### Prompt
Search the records for "will". Copy every line where it appears.

[Stored items]

# # # #

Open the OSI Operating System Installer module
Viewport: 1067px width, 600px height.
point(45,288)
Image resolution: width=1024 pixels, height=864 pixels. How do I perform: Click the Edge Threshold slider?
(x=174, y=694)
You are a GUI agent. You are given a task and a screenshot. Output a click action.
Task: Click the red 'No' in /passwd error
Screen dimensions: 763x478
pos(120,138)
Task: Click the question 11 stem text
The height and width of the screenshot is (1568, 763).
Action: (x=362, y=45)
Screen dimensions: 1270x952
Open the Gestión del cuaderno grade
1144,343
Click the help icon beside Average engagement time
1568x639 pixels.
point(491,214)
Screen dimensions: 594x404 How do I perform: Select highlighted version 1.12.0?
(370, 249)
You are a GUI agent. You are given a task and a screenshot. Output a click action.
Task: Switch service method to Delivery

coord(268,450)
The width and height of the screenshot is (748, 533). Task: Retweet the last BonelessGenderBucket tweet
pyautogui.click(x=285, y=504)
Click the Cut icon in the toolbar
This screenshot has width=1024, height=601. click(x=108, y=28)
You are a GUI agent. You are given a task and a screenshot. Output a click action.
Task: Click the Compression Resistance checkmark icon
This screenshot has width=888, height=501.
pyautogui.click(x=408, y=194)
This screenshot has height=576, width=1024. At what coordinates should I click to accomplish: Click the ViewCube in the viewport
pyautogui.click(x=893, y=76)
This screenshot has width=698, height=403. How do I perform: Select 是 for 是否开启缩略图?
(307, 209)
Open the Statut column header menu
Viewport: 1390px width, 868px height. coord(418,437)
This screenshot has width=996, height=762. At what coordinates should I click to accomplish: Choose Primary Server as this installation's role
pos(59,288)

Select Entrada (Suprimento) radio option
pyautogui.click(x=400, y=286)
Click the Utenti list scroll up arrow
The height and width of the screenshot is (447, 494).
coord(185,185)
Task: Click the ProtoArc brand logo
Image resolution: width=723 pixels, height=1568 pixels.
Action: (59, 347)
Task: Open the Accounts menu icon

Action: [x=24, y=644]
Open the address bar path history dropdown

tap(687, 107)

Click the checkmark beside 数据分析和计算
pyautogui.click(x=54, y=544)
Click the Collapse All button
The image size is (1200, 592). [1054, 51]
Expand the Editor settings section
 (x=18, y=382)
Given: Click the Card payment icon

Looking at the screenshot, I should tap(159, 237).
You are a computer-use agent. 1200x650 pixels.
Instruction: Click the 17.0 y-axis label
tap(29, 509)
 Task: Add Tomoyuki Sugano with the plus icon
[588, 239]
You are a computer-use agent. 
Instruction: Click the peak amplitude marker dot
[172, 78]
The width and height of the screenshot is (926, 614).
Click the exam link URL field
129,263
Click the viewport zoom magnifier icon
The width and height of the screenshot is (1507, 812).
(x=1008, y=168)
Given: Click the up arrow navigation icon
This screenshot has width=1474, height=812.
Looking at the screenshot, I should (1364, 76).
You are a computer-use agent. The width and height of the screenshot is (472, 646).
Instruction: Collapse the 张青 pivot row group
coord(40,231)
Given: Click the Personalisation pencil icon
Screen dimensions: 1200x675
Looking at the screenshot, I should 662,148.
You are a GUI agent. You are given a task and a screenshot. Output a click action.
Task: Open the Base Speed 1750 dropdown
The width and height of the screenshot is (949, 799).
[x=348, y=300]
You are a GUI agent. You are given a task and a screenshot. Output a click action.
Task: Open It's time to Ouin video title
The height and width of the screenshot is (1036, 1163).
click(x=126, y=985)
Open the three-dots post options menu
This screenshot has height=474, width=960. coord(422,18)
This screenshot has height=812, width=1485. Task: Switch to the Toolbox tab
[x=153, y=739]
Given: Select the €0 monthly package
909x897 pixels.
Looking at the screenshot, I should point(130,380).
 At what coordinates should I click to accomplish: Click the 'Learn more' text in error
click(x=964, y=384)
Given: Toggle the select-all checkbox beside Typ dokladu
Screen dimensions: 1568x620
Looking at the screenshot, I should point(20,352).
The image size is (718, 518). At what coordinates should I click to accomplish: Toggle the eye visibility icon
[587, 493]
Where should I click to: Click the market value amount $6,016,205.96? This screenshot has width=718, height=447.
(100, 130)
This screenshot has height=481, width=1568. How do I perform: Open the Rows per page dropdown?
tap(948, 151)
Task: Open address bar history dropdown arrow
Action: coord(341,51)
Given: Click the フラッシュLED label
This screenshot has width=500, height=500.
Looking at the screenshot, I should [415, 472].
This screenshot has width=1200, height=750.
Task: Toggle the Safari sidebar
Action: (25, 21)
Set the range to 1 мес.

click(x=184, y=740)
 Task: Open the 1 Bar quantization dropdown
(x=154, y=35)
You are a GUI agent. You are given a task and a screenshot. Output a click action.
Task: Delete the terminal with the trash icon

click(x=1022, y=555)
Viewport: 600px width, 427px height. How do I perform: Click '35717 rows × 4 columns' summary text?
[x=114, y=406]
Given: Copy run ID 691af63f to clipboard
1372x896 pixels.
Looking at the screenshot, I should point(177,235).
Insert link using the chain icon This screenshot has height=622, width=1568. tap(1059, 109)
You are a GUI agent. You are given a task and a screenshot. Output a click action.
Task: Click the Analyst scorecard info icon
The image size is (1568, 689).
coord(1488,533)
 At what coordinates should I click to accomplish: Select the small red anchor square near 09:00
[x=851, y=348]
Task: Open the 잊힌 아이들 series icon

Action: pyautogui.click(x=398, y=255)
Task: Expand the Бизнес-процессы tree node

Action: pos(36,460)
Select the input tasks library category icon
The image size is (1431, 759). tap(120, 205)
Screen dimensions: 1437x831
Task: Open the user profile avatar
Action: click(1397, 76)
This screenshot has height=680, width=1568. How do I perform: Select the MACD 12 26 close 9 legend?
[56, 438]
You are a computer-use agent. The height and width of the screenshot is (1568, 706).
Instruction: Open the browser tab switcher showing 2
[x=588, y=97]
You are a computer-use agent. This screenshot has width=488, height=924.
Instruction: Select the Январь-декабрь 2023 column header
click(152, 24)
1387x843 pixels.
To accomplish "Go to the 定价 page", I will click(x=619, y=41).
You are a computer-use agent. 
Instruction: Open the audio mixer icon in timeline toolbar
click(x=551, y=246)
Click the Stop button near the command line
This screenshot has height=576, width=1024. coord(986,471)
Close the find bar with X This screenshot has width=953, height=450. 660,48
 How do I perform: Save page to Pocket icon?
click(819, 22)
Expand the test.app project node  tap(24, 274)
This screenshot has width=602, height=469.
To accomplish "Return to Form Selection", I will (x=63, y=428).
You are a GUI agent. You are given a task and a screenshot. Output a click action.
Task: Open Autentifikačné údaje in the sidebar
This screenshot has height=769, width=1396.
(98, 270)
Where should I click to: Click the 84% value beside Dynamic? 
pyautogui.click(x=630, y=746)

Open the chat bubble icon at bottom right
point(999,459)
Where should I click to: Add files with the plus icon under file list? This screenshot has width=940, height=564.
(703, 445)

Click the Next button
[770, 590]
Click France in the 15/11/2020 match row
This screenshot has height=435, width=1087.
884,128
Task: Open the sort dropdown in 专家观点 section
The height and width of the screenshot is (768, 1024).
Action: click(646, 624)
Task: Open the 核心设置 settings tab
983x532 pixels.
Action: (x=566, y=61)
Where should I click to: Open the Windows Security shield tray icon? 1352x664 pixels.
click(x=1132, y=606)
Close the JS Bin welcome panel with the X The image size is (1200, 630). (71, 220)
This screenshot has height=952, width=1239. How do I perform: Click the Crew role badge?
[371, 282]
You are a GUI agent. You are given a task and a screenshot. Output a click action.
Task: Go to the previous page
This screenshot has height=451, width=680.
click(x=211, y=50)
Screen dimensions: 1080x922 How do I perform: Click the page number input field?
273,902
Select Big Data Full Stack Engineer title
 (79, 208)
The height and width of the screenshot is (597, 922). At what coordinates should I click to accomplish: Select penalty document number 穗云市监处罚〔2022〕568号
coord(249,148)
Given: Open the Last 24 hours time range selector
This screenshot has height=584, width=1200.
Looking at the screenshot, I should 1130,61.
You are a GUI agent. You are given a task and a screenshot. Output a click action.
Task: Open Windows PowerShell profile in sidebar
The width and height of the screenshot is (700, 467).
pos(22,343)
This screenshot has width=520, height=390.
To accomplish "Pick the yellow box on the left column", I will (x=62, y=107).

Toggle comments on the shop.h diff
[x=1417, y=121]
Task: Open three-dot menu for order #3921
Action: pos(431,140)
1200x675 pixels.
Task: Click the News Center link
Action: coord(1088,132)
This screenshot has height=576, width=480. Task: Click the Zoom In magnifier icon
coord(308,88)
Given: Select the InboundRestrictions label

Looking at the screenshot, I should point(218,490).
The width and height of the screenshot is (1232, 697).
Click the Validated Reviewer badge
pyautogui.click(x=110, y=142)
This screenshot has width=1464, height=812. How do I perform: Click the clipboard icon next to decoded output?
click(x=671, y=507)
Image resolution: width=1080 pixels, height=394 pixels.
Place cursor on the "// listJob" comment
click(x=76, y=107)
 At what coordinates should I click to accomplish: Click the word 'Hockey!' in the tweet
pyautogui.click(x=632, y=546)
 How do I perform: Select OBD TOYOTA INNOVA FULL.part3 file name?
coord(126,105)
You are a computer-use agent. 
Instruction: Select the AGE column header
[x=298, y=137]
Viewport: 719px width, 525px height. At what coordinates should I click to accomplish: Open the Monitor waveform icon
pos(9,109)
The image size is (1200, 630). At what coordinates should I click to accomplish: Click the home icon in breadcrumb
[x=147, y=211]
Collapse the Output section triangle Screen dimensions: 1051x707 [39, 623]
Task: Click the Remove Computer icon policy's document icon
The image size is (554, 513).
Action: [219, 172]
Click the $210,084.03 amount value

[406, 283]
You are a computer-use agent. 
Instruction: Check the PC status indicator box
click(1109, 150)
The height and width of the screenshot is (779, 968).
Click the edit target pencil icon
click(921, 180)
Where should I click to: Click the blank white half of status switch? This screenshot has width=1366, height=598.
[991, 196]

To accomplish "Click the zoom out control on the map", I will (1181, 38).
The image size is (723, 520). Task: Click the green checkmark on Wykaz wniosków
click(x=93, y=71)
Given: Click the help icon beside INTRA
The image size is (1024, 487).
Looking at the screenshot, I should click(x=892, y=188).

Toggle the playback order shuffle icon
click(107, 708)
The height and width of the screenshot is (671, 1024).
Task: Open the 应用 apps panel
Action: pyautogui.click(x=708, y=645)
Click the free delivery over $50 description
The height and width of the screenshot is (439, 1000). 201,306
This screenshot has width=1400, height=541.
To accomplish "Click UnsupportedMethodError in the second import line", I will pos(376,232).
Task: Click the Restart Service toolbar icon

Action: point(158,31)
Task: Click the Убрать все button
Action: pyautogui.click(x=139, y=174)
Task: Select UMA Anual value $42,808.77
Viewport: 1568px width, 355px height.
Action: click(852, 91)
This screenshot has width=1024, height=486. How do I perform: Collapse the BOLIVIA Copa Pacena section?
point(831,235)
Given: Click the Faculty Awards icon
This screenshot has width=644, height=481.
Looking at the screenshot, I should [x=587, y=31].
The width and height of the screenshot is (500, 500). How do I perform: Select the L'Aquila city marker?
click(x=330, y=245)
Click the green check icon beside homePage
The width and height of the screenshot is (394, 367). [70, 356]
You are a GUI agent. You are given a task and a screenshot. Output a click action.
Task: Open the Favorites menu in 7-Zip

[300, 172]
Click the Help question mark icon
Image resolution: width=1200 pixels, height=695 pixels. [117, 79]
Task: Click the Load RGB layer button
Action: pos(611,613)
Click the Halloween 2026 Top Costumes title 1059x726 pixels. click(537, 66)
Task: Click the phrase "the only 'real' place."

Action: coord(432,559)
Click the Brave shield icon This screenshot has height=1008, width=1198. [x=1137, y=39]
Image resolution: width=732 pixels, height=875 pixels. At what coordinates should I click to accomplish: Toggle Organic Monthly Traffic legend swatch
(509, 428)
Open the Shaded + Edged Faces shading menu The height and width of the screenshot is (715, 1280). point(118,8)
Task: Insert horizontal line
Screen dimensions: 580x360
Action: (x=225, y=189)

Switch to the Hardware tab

# # # #

### Task answer
To accomplish "Go to the 定价 page", I will click(x=619, y=41).
To accomplish "Return to Form Selection", I will (x=63, y=428).
To accomplish "Pick the yellow box on the left column", I will (x=62, y=107).
To accomplish "Click the zoom out control on the map", I will (1181, 38).
To accomplish "Click UnsupportedMethodError in the second import line", I will pos(376,232).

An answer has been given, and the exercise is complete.